Equally my own experience of the long distance rail network across Germany on the ICE trains is positive with trains pulling in a few minutes before their scheduled departure time and leaving promptly. With a compulsory reservation system ( which I’m not entirely convinced about although unlike our advance tickets you can reserve on there trains a few minutes before departure leaving some flexibility) there is no overcrowding and they tend to be punctual ( and have announcements in English which is good for my very basic grasp of German).

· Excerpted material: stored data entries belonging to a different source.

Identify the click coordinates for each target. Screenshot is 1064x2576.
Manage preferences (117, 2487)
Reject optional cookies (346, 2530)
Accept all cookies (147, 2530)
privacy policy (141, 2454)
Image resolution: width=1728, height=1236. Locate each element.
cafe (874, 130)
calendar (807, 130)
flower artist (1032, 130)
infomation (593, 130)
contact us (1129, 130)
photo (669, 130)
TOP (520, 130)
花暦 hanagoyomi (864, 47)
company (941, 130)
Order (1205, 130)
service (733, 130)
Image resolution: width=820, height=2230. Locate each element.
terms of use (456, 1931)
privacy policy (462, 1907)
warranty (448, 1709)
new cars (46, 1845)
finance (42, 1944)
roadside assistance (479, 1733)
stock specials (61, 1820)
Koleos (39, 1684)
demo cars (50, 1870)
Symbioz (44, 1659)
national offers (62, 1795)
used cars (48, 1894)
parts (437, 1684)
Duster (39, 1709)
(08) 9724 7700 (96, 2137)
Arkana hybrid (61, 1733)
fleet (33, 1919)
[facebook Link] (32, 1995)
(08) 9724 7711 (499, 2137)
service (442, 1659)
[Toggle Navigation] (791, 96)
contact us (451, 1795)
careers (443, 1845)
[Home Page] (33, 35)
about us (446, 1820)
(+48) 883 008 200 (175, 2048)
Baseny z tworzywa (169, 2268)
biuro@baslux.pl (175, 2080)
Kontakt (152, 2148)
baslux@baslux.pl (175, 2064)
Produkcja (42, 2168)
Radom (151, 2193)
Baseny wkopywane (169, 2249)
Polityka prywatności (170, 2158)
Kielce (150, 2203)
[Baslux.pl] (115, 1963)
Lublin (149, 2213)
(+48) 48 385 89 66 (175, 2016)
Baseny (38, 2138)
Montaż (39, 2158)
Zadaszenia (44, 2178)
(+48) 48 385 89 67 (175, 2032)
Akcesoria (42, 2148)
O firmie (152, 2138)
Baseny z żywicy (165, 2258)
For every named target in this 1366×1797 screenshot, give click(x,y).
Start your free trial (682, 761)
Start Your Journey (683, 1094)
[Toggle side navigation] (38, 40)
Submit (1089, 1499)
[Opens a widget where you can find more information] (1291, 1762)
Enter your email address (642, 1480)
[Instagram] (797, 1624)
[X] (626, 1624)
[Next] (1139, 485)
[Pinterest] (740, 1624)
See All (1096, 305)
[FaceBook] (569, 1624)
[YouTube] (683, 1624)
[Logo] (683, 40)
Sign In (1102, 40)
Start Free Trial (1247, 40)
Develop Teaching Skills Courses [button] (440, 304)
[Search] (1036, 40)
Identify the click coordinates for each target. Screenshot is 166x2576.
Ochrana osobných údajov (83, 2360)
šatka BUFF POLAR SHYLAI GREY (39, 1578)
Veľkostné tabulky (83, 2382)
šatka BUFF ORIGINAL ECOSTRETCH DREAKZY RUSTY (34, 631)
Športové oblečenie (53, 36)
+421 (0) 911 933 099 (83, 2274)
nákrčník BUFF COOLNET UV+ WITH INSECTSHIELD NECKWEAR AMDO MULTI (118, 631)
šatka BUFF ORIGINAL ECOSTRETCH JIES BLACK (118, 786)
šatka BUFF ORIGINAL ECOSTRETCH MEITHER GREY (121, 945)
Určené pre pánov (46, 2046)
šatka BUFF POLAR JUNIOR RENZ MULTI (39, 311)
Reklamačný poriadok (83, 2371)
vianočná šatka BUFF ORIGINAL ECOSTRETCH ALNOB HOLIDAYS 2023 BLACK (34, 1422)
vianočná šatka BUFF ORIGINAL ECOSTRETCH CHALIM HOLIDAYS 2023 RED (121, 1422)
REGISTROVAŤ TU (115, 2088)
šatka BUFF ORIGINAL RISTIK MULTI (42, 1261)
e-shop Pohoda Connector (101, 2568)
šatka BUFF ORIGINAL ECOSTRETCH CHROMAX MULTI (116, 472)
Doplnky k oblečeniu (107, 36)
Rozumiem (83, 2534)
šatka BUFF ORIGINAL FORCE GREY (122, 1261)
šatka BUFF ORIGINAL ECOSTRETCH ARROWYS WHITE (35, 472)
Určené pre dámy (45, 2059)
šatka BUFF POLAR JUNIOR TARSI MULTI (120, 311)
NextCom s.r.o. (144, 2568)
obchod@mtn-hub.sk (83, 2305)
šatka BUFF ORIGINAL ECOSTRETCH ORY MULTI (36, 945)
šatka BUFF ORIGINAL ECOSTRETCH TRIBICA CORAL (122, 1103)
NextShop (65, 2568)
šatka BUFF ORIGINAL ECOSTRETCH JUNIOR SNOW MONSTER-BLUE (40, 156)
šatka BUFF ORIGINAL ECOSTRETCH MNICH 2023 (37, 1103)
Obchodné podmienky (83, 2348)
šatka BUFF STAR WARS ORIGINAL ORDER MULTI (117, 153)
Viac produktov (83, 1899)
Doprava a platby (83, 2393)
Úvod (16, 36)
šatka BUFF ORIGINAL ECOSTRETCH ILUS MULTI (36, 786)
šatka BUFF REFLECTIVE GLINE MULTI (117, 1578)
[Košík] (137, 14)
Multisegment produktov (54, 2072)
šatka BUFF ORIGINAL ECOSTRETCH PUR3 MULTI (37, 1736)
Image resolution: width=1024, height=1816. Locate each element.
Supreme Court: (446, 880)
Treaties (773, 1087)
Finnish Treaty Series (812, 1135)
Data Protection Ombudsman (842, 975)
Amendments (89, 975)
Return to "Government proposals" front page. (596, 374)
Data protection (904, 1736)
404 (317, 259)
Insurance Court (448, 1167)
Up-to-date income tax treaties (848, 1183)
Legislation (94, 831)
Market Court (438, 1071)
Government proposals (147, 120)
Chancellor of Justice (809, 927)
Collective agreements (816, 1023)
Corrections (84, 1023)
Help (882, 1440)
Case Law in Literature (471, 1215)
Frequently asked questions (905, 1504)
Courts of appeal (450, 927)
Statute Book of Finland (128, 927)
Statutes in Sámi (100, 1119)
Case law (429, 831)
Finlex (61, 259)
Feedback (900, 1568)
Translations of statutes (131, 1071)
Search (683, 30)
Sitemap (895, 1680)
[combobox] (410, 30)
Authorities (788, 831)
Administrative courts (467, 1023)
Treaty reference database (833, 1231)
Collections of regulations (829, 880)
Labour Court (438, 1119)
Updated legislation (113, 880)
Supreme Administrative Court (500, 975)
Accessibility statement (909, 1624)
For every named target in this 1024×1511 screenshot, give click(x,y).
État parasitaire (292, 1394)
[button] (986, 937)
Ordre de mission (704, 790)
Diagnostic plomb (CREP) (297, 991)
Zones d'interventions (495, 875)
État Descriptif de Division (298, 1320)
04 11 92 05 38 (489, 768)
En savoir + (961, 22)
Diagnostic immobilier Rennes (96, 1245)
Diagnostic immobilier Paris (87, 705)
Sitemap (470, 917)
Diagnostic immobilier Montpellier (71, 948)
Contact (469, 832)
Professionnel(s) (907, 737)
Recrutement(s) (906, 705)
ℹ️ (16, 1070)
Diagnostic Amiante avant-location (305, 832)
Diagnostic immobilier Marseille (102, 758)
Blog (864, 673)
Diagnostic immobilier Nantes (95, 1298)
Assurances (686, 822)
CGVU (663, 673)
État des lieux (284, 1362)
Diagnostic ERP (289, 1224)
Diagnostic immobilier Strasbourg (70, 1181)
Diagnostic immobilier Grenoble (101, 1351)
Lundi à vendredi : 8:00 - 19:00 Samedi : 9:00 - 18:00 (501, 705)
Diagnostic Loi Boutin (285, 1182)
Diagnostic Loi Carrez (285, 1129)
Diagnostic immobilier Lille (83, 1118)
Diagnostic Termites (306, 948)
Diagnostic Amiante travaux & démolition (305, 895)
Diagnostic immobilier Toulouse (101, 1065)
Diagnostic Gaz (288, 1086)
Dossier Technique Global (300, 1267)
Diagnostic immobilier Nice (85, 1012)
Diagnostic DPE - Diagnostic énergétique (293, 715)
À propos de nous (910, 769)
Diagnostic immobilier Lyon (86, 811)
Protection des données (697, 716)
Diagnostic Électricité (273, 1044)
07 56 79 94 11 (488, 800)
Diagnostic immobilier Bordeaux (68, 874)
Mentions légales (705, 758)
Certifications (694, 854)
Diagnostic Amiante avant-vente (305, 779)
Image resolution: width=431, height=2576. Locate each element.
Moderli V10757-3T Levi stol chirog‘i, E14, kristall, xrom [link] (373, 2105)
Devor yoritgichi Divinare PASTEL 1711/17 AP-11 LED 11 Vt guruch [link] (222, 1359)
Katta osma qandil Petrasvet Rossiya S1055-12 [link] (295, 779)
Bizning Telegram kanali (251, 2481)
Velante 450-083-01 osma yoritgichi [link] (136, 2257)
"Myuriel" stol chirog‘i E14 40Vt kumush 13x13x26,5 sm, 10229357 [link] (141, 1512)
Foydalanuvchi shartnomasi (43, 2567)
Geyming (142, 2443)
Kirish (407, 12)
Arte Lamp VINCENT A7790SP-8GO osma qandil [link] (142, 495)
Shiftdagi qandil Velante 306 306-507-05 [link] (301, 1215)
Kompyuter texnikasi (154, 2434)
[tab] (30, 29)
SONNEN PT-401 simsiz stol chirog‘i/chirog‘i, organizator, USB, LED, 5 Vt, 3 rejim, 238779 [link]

Despite all this praise for German public transport however the city night line international sleeper services (which unfortunately seem to be withdrawn in the coming months – creating more short haul flights and removing the adventure of a sleeper train!) seem to buck the trend. After a hick up with flights from Stansted Airport a couple of weeks ago my trip to Copenhagen became a weekend in Southend-on-sea so I was excited to have a spare weekend to go to Denmark a few weeks later, this time by Eurostar to Brussels onto Koln (Cologne) then on the sleeper Friday night, Saturday in Copenhagen then back on the sleeper Saturday night. A flying visit. My past experience of European sleepers has been of delays. Usually around an hour delay that the railway operator doesn’t see as a big deal or see a need to inform or apologise to passengers about. I have generally come to assume that there will be an hour delay and factor it in to onward connections with no negative effect on my journey and an extra hour awkwardly trying to sleep in a small compartment with two students interailing, someone on their phone all night and a weirdo. There is always a weirdo on a sleeper. Sleepers seem to attract weirdos. Sleepers in the UK generally don’t have much miles to cover in a night. FGW’s London to Penzance sleeper takes double the time the conventional train takes so even if is two hours late leaving London it can still be right time by Exeter. The European sleepers in comparison have some miles to cover and coaches get shunted around as you go with portions for Prague, Warsaw and Copenhagen when the train leaves Amsterdam. At times in the night you feel yourself being shunted backwards and forwards, attaching and detaching. You can forgive them an hour delay then I suppose.
A five hour delay with no information, finally resulting in the train being terminated in Hannover at 7am which meant realistically I was going to arrive in Copenhagen until at the same time as I was due to depart to come home. I decided to cut my losses and have a day in Hamburg instead which is well worth a visit and was a good idea as the return sleeper on Saturday night was amended to start in Hamburg instead of Copenhagen to account for it not making it to Denmark on Friday night. It was good that DB announced this in the morning when they knew. This is a welcome relief from Northern Rail in England whose dumb Twitter team when asked if a train whose inward working has clearly been cancelled but the back working is still showing running tweet you back “as far as we know” until it gets to a minute before departure when they realise they have no train to work (like you told them they wouldn’t ) it so cancel it when everyone is at stations waiting for it!
I have a delay compensation form in German to complete for my curtailed trip. I must be the only person to have not gone to Copenhagen twice in the same month.